→ **Problem description**: Print the first line of the records below and every line after it, up to and including the line with "Given: Tick the Anzahl anzeigen checkbox". Print nothing else.

Start of Block

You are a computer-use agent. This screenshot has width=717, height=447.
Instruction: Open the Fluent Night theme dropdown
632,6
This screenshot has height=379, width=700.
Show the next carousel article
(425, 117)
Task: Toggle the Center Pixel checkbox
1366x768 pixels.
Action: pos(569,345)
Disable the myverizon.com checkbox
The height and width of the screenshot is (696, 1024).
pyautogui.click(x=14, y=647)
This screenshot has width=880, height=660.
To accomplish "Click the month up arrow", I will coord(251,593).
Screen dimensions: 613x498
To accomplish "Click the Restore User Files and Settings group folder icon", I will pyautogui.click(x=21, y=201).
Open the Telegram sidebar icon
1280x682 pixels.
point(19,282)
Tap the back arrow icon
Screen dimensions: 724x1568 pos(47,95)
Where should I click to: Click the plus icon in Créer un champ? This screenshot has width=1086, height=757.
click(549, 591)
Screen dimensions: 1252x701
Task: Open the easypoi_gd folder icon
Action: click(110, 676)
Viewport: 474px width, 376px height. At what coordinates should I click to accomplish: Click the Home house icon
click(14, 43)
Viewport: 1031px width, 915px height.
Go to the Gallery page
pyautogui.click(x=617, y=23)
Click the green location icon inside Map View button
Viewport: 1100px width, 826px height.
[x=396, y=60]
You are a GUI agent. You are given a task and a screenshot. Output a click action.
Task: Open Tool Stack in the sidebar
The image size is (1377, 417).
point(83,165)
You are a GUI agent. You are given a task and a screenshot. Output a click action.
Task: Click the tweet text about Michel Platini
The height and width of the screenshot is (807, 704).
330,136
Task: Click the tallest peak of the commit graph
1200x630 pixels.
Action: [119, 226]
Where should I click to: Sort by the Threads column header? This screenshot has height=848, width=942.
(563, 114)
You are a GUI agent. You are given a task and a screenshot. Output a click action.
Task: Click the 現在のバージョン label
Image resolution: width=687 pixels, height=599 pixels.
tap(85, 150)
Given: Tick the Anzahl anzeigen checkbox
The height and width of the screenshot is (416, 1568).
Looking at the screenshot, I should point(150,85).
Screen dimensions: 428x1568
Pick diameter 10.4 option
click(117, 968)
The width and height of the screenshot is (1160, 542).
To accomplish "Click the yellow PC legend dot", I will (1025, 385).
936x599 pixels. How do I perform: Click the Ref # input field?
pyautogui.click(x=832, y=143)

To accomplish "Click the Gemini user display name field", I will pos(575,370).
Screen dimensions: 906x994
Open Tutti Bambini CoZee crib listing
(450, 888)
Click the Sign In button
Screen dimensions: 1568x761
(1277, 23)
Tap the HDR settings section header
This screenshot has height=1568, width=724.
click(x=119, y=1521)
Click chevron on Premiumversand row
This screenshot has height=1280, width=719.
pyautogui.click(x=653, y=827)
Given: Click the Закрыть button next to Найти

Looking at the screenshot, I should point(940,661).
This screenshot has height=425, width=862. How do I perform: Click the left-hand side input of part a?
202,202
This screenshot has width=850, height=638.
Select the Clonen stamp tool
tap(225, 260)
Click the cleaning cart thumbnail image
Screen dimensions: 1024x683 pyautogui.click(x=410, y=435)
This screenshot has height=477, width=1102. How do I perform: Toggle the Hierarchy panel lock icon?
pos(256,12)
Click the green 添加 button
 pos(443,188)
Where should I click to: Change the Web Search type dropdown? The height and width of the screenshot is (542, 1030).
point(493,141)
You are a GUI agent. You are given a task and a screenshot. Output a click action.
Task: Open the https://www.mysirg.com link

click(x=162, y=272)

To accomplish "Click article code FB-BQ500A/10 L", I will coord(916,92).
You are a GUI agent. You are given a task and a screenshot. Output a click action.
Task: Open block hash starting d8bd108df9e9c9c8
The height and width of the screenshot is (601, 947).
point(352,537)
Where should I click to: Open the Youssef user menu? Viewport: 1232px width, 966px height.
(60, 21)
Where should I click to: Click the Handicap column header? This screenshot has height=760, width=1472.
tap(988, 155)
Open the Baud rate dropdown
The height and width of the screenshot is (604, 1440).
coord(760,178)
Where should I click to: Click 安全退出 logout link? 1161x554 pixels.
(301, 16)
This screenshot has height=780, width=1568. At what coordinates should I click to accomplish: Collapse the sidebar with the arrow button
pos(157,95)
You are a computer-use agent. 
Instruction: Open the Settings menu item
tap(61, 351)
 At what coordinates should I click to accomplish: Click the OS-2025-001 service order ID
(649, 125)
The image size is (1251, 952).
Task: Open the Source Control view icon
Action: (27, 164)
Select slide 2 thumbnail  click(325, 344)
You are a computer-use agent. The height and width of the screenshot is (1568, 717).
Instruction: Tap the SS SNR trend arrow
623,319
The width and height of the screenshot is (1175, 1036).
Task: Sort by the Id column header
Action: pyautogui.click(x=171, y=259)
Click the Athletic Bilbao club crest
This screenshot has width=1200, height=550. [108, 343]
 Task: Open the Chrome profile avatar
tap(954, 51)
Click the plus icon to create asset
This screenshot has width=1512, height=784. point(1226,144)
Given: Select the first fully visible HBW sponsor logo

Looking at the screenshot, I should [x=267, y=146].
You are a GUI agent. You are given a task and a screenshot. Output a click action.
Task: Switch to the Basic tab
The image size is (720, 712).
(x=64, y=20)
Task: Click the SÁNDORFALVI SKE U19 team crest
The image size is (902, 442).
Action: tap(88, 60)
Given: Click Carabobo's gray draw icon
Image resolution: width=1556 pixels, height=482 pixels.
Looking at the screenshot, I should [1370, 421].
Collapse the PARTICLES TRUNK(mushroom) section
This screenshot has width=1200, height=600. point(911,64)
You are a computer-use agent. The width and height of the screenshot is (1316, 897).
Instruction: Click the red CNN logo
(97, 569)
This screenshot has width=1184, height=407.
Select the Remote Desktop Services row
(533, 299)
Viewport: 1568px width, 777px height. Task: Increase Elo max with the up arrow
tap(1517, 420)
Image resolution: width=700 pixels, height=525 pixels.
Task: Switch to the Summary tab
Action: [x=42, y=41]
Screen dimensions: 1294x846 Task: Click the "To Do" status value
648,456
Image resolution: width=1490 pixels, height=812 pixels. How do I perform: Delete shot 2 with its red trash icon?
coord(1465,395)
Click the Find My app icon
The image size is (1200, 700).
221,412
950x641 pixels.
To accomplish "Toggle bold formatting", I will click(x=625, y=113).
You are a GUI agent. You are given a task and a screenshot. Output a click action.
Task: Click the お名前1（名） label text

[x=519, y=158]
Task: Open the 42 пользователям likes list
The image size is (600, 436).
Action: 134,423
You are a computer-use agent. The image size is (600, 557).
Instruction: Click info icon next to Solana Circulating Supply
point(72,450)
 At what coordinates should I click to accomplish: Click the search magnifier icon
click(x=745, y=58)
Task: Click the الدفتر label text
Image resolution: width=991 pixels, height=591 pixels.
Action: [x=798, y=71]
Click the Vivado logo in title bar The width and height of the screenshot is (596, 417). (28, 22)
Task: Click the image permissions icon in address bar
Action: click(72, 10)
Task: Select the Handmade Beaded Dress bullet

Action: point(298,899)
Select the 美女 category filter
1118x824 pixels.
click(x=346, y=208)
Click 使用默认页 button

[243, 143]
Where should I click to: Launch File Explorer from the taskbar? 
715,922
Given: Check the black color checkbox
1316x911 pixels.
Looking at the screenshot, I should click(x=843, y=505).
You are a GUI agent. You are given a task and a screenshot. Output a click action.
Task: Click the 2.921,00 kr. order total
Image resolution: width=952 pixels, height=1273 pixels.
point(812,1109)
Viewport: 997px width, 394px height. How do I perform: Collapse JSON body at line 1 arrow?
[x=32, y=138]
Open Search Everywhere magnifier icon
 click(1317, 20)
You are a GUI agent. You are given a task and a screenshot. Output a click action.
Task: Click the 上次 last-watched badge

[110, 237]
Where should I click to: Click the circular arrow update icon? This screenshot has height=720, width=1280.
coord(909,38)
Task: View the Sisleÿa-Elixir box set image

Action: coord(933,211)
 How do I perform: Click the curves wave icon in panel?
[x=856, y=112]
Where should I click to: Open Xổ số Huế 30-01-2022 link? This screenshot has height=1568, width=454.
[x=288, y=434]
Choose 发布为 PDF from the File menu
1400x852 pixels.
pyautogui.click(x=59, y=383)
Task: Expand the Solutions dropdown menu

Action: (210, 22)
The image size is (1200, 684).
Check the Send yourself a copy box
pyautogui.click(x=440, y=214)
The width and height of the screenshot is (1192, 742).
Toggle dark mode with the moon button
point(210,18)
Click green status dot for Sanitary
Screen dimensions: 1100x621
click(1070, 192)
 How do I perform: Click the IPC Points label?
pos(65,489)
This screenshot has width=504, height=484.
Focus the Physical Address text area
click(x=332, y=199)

End of Block

→ **Problem solution**:
You are a computer-use agent. This screenshot has width=717, height=447.
Instruction: Open the Fluent Night theme dropdown
632,6
This screenshot has height=379, width=700.
Show the next carousel article
(425, 117)
Task: Toggle the Center Pixel checkbox
1366x768 pixels.
Action: pos(569,345)
Disable the myverizon.com checkbox
The height and width of the screenshot is (696, 1024).
pyautogui.click(x=14, y=647)
This screenshot has width=880, height=660.
To accomplish "Click the month up arrow", I will coord(251,593).
Screen dimensions: 613x498
To accomplish "Click the Restore User Files and Settings group folder icon", I will pyautogui.click(x=21, y=201).
Open the Telegram sidebar icon
1280x682 pixels.
point(19,282)
Tap the back arrow icon
Screen dimensions: 724x1568 pos(47,95)
Where should I click to: Click the plus icon in Créer un champ? This screenshot has width=1086, height=757.
click(549, 591)
Screen dimensions: 1252x701
Task: Open the easypoi_gd folder icon
Action: click(110, 676)
Viewport: 474px width, 376px height. At what coordinates should I click to accomplish: Click the Home house icon
click(14, 43)
Viewport: 1031px width, 915px height.
Go to the Gallery page
pyautogui.click(x=617, y=23)
Click the green location icon inside Map View button
Viewport: 1100px width, 826px height.
[x=396, y=60]
You are a GUI agent. You are given a task and a screenshot. Output a click action.
Task: Open Tool Stack in the sidebar
The image size is (1377, 417).
point(83,165)
You are a GUI agent. You are given a task and a screenshot. Output a click action.
Task: Click the tweet text about Michel Platini
The height and width of the screenshot is (807, 704).
330,136
Task: Click the tallest peak of the commit graph
1200x630 pixels.
Action: [119, 226]
Where should I click to: Sort by the Threads column header? This screenshot has height=848, width=942.
(563, 114)
You are a GUI agent. You are given a task and a screenshot. Output a click action.
Task: Click the 現在のバージョン label
Image resolution: width=687 pixels, height=599 pixels.
tap(85, 150)
Given: Tick the Anzahl anzeigen checkbox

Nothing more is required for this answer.